The Reverend Doctor Hugh V. Nash has served Zion UCC in Perry Hall, Maryland, for the past 17 years. Prior to coming to Zion UCC, he served in other denominations as a pastor for a grand total of 25 years of service.

Robert Brooks, Licensed Minister at Zion, described Hugh as “a softhearted loving man who does not put on any ‘airs.’ He is the genuine article; what you see is what you get.” Hugh’s disability is no secret, the minister said, and he has not allowed his bi polar illness to keep him from being Zion’s “Good Shepherd.”

However, two decades ago in order to receive a call, Dr. Nash had no choice but to knowingly avoid telling the search committee about his mental illness, said church member, Elizabeth E.W. Kirk. “As the congregation came to understand Hugh’s total openness about his disease,” she said, “we came to know someone who struggles every day to survive. In watching this daily struggle year after year, we came to understand depression and mania.”

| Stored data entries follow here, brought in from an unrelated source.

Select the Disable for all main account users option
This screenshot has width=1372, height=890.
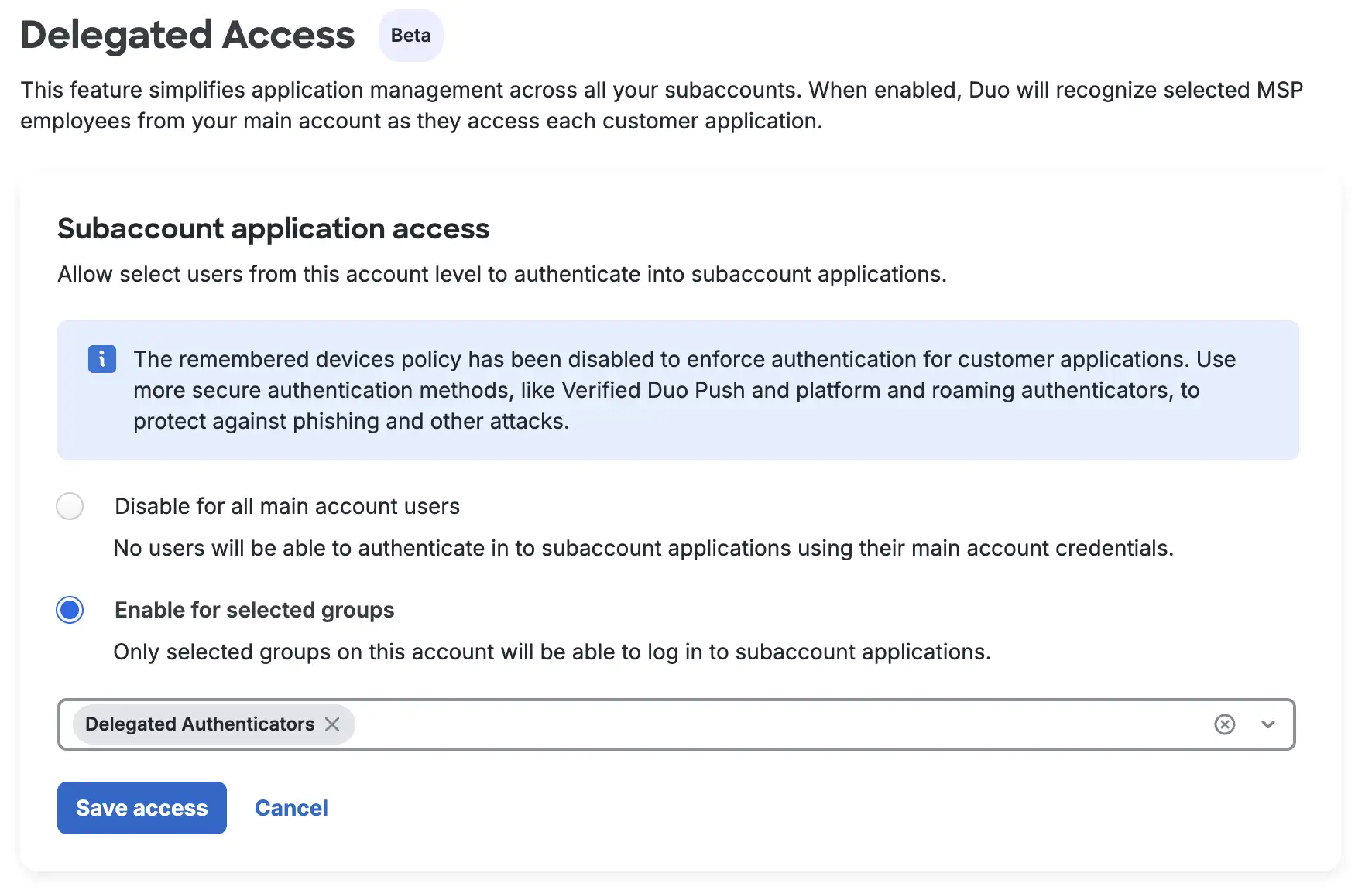point(70,506)
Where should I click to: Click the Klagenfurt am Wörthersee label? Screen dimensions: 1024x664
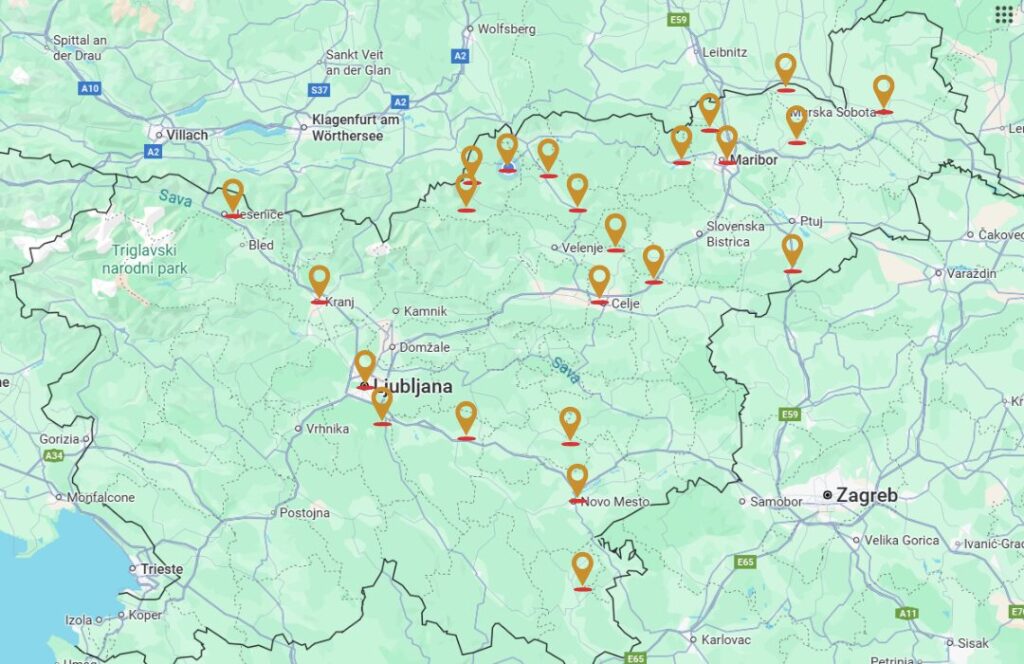tap(355, 128)
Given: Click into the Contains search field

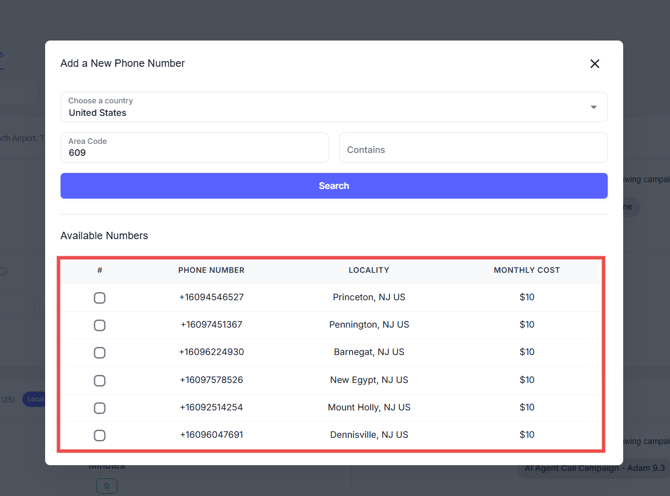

Hugh’s openness and advocacy on behalf of mental health issues have encouraged many in the congregation to know that it is all right to seek help when they need it, to share their concerns with the rest of the congregation and not be ashamed of their various degrees and periods of depression, she said.

Reaching beyond the local church and into the community because of Hugh Nash’s attitude, Kirk herself became an advocate for the depressed elderly and also was instrumental in beginning the first in house (Congregate Housing Program) mental health program in Baltimore. “It is important that people with mental illness feel that they are understood and have people who truly care about them,” she said.

Three years ago under Hugh’s leadership, two endangered UCC churches in a changing area of Baltimore city became and are now one vibrant, growing Zion UCC in Perry Hall. “If you come to visit you will find a warm and loving congregation ready to embrace you. There are no strangers here,” Brooks said. “Hugh makes sure of that.”